Copy out verbatim the entries between the line holding "Anasayfa (315, 97)" and the line holding "Aviso de privacidad (646, 1524)", both lines included.
— START MATERIAL FOR THIS EXERCISE —
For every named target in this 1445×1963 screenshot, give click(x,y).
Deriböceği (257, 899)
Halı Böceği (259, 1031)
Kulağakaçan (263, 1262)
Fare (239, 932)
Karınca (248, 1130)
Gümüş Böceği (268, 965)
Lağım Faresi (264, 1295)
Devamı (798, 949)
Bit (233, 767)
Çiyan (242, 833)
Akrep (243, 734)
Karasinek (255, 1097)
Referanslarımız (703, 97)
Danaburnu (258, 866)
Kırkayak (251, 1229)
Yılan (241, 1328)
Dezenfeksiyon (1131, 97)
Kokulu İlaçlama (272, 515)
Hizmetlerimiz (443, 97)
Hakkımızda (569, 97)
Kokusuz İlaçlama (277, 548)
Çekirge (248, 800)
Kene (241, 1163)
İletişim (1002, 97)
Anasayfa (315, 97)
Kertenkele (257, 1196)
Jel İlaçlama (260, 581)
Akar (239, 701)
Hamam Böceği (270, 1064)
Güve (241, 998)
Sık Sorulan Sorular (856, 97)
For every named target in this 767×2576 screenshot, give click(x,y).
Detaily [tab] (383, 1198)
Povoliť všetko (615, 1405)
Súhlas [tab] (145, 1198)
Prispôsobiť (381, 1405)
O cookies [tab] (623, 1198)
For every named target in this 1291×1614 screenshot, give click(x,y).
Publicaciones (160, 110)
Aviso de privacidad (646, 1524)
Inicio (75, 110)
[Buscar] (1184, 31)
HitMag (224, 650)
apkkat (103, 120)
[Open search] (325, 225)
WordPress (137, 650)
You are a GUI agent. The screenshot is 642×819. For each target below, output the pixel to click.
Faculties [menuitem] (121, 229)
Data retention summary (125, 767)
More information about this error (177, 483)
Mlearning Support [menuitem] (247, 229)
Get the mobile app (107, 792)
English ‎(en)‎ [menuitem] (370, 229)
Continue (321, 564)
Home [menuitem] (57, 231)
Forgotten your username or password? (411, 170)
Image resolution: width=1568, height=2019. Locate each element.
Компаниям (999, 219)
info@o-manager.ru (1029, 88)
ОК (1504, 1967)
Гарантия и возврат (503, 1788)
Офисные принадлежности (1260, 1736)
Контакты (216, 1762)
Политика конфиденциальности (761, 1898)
— END MATERIAL FOR THIS EXERCISE —
_SOLUTION FOR THIS EXERCISE_:
Anasayfa (315, 97)
Kertenkele (257, 1196)
Jel İlaçlama (260, 581)
Akar (239, 701)
Hamam Böceği (270, 1064)
Güve (241, 998)
Sık Sorulan Sorular (856, 97)
For every named target in this 767×2576 screenshot, give click(x,y).
Detaily [tab] (383, 1198)
Povoliť všetko (615, 1405)
Súhlas [tab] (145, 1198)
Prispôsobiť (381, 1405)
O cookies [tab] (623, 1198)
For every named target in this 1291×1614 screenshot, give click(x,y).
Publicaciones (160, 110)
Aviso de privacidad (646, 1524)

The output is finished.